(SUPPLIED ENTRIES Opens)

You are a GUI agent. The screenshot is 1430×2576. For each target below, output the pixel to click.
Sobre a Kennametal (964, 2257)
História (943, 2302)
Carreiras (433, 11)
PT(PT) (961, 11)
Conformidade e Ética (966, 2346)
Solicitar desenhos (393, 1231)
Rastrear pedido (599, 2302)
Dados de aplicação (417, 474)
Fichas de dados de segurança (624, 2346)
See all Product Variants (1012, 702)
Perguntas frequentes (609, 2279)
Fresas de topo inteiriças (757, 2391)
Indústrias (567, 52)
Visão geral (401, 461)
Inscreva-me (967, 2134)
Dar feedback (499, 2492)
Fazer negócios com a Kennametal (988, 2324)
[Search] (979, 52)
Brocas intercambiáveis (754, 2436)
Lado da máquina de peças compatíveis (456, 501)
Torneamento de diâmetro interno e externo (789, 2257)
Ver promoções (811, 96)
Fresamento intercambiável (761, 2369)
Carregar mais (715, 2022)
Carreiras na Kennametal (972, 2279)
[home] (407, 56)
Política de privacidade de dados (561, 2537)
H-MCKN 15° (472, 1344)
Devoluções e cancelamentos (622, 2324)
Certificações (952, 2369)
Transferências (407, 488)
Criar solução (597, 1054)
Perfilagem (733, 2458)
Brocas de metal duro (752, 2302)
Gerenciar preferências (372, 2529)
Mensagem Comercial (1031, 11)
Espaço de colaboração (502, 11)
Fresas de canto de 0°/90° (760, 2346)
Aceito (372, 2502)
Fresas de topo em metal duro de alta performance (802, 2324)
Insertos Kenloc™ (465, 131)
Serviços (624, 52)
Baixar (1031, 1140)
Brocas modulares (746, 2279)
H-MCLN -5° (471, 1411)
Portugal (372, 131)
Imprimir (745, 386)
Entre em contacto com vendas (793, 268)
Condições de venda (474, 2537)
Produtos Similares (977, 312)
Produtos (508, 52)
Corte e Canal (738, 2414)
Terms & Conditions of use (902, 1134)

(SUPPLIED ENTRIES Closes)

**WORK INSTRUCTION**
Would you transcribe all of the data, keeping each line exact?

**SOLUTION BELOW**
You are a GUI agent. The screenshot is 1430×2576. For each target below, output the pixel to click.
Sobre a Kennametal (964, 2257)
História (943, 2302)
Carreiras (433, 11)
PT(PT) (961, 11)
Conformidade e Ética (966, 2346)
Solicitar desenhos (393, 1231)
Rastrear pedido (599, 2302)
Dados de aplicação (417, 474)
Fichas de dados de segurança (624, 2346)
See all Product Variants (1012, 702)
Perguntas frequentes (609, 2279)
Fresas de topo inteiriças (757, 2391)
Indústrias (567, 52)
Visão geral (401, 461)
Inscreva-me (967, 2134)
Dar feedback (499, 2492)
Fazer negócios com a Kennametal (988, 2324)
[Search] (979, 52)
Brocas intercambiáveis (754, 2436)
Lado da máquina de peças compatíveis (456, 501)
Torneamento de diâmetro interno e externo (789, 2257)
Ver promoções (811, 96)
Fresamento intercambiável (761, 2369)
Carregar mais (715, 2022)
Carreiras na Kennametal (972, 2279)
[home] (407, 56)
Política de privacidade de dados (561, 2537)
H-MCKN 15° (472, 1344)
Devoluções e cancelamentos (622, 2324)
Certificações (952, 2369)
Transferências (407, 488)
Criar solução (597, 1054)
Perfilagem (733, 2458)
Brocas de metal duro (752, 2302)
Gerenciar preferências (372, 2529)
Mensagem Comercial (1031, 11)
Espaço de colaboração (502, 11)
Fresas de canto de 0°/90° (760, 2346)
Aceito (372, 2502)
Fresas de topo em metal duro de alta performance (802, 2324)
Insertos Kenloc™ (465, 131)
Serviços (624, 52)
Baixar (1031, 1140)
Brocas modulares (746, 2279)
H-MCLN -5° (471, 1411)
Portugal (372, 131)
Imprimir (745, 386)
Entre em contacto com vendas (793, 268)
Condições de venda (474, 2537)
Produtos Similares (977, 312)
Produtos (508, 52)
Corte e Canal (738, 2414)
Terms & Conditions of use (902, 1134)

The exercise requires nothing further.